Force est de constater qu’en additionnant les 1 900 milliards de ce plan à celui de 900 milliards adopté en décembre 2020, le soutien public à l’économie américaine représente 13 % du PIB. Sans compter les 2 000 milliards de dollars du vaste plan d’infrastructures que le président américain vient d’annoncer. Du coup, Olivier Blanchard, ex-chef économiste du Fonds monétaire international (FMI), s’inquiète lui aussi d’un potentiel dérapage inflationniste comparable à celui des années 1960-1970 (lire page 60).

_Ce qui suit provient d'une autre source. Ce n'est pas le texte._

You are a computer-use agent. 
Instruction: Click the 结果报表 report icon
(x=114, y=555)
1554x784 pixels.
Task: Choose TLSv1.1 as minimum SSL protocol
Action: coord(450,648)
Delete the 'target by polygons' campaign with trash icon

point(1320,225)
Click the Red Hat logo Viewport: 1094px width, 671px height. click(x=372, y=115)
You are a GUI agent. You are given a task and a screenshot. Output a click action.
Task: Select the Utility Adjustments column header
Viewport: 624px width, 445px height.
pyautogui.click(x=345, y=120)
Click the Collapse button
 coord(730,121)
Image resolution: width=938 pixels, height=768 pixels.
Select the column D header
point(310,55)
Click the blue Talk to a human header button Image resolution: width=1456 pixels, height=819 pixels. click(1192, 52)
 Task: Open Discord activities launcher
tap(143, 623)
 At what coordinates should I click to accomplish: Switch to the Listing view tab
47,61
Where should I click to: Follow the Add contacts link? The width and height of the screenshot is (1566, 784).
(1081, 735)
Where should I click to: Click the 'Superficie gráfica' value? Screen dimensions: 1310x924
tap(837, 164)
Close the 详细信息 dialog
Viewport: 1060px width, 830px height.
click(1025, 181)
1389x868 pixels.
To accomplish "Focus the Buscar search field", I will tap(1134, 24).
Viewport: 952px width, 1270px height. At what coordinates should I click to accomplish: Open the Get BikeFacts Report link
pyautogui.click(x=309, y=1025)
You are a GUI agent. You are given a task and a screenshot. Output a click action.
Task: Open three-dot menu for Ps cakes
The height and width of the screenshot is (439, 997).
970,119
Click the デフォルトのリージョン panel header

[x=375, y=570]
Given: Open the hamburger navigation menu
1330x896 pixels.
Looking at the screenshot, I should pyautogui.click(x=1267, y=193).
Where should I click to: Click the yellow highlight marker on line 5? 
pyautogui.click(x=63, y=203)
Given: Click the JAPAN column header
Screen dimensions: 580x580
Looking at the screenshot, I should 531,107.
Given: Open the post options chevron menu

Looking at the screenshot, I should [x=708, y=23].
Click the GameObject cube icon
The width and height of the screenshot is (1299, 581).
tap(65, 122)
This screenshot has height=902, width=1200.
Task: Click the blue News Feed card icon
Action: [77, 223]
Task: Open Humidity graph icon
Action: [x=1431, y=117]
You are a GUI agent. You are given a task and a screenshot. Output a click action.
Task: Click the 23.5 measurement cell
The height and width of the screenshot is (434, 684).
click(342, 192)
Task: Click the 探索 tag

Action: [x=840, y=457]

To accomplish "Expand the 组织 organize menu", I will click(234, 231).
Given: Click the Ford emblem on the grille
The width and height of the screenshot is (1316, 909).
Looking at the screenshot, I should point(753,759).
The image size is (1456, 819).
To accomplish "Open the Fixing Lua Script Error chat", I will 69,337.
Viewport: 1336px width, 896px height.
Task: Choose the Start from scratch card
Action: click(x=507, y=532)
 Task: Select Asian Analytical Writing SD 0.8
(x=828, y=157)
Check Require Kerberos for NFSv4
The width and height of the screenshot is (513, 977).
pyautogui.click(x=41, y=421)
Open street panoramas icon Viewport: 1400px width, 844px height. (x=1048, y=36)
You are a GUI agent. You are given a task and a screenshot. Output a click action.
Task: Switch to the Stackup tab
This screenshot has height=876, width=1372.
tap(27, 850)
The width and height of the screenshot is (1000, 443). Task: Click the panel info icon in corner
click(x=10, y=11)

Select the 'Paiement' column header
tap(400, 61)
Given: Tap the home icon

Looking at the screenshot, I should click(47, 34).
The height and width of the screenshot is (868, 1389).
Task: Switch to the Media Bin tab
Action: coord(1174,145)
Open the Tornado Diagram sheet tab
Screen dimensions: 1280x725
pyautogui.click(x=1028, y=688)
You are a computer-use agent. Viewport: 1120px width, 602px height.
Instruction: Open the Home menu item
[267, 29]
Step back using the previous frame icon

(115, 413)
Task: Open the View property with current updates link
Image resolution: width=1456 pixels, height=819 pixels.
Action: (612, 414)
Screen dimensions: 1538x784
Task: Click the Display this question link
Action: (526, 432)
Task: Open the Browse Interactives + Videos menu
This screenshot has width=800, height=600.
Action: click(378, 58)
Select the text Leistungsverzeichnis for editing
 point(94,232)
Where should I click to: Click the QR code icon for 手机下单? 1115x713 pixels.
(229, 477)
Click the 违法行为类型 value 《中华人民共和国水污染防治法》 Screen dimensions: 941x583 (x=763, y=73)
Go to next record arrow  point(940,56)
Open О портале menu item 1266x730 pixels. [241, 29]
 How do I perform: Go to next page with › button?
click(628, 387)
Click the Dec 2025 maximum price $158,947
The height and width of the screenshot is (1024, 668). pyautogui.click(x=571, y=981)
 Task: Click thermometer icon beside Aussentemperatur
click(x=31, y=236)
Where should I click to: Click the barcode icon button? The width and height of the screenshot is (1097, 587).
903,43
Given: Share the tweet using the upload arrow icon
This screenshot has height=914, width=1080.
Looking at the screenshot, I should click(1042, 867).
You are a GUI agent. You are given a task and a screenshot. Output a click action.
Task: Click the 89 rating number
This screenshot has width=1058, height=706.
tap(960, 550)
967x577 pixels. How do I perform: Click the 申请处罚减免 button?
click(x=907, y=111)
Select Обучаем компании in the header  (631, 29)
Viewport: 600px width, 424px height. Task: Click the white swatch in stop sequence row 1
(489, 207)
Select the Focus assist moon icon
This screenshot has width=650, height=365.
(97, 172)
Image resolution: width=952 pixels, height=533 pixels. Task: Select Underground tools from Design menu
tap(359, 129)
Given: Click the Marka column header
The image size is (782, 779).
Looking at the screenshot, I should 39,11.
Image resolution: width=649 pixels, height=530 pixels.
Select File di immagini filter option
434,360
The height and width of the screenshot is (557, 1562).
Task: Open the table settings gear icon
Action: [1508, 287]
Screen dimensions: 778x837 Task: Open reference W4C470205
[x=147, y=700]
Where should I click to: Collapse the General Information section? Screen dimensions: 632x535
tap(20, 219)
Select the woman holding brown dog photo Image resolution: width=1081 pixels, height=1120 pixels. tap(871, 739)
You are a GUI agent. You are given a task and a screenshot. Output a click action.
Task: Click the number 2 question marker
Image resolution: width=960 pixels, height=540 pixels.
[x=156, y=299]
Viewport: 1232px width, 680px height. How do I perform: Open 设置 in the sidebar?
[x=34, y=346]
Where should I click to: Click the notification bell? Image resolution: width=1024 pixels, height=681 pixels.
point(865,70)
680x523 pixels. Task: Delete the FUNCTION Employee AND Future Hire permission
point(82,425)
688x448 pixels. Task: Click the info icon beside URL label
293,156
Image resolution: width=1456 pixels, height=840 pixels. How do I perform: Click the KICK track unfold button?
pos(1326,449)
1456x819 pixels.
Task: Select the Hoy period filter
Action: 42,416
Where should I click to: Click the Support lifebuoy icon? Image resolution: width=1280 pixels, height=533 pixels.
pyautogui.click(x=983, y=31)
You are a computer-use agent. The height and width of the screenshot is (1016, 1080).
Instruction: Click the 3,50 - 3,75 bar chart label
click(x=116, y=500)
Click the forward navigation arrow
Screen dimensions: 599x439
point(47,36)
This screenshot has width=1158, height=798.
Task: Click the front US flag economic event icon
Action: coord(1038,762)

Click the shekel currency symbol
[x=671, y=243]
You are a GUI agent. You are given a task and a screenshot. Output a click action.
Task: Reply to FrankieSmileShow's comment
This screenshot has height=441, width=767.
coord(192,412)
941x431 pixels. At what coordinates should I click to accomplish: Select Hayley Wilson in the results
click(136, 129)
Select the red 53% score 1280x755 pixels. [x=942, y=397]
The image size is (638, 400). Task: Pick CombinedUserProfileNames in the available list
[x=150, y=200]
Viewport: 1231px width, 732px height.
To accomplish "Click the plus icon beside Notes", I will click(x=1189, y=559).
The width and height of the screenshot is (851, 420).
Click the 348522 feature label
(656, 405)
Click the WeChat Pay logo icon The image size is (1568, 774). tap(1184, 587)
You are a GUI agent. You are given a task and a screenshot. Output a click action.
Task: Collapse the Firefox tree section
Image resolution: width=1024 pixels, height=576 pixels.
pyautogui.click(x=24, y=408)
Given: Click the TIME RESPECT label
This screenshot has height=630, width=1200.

Tous les économistes ne partagent pas les scénarios noirs du tandem Summers-Blanchard. »Leur approche suppose une forte reprise de la consommation, une fois toute l’économie rouverte et la mise en route d’une boucle entre l’augmentation des prix et celle des salaires » , note Ludovic Subran. En outre, ce genre de phénomène ne se produit pas du jour au lendemain. Comme l’a souligné le Nobel d’économie Paul Krugman sur Bloomberg TV : »Les gens ne vont pas se réveiller un matin en se disant “tiens l’inflation est de retour, je vais anticiper 10 % de hausse des prix !” »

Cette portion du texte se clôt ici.